Innanzitutto l’esagerata burocrazia e l’elevato tasso di corruzione che mina il rischio d’impresa, un sistema infrastrutturale obsoleto e distante dagli standards europei, un sistema bancario che difende se stesso e, infine, un difficilissimo accesso al credito che penalizza fortemente anche aree produttive e vocate. Non possiamo poi dimenticare che, abbiamo in Italia, un sistema fiscale che fa schizzare il costo del lavoro a percentuali improponibili, sempre meno convenienti per le imprese.
L’ormai ordinario ritardo dei pagamenti nel settore pubblico ed oggi, con sempre maggiore frequenza , anche nel settore privato, pone il problema di una mancanza di immediata liquidità che rende le cose ancora più difficili.
Non c’è dubbio quindi che aprire la contrattazione con tale impostazione rischia di favorire lo scontro sociale e di toccare una delle pochissime garanzie attualmente esistenti a difesa del lavoratore.
Noi dell’Italia dei Valori crediamo invece che il Governo debba andare a toccare altre corde per riordinare il sistema lavoro e favorire un nuovo welfare.
Potrà farlo affrontando la questione del lavoro nero, ad esempio,con azioni che vadano a favore di un lavoro stabile e regolare meno costoso per l’impresa e più duraturo per il lavoratore.
Occorre snellire le numerose contrattualità, ad oggi ce ne sono 46, per ottimizzare poche tipologie di contratto di facile impostazione ed accesso.
È quanto mai necessaria una politica di incentivazione per le aziende, sia per quelle italiane sia per quelle straniere che decidono di investire nel nostro Paese, attraverso la drastica riduzione della pressione fiscale e attraverso l’avvio di uno screening delle aziende serio e non all’acqua di rose come in passato.
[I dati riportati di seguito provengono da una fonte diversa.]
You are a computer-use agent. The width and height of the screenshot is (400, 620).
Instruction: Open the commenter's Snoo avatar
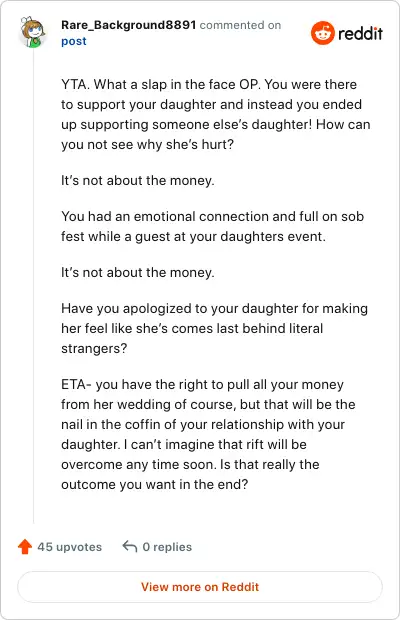(32, 32)
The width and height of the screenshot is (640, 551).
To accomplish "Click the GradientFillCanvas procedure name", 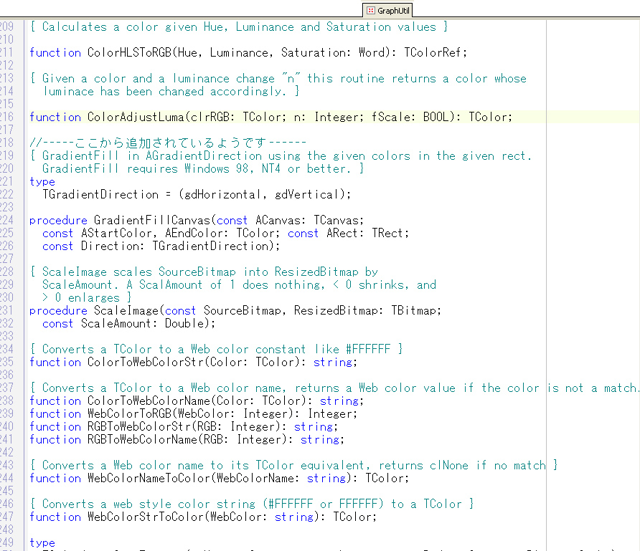I will pyautogui.click(x=152, y=220).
Ecco perché pensiamo che la riforma dell'articolo 18 sia, tutto sommato, un falso problema e, quel che è peggio, rischia di diventare una falsa risoluzione per il sistema occupazionale del Paese ed ecco perché il gruppo IdV al Senato ha presentato una mozione in Parlamento che impegna il governo a ritirare la riforma dell'articolo 18 dai temi attualmente oggetto di trattativa con le parti sociali, a non inserirla nei prossimi provvedimenti in tema di lavoro e politiche sociali e ad estendere, al contrario, quanto più possibile l'applicazione delle garanzie previste dall'articolo 18 anche alle categorie che attualmente non ne usufruiscono.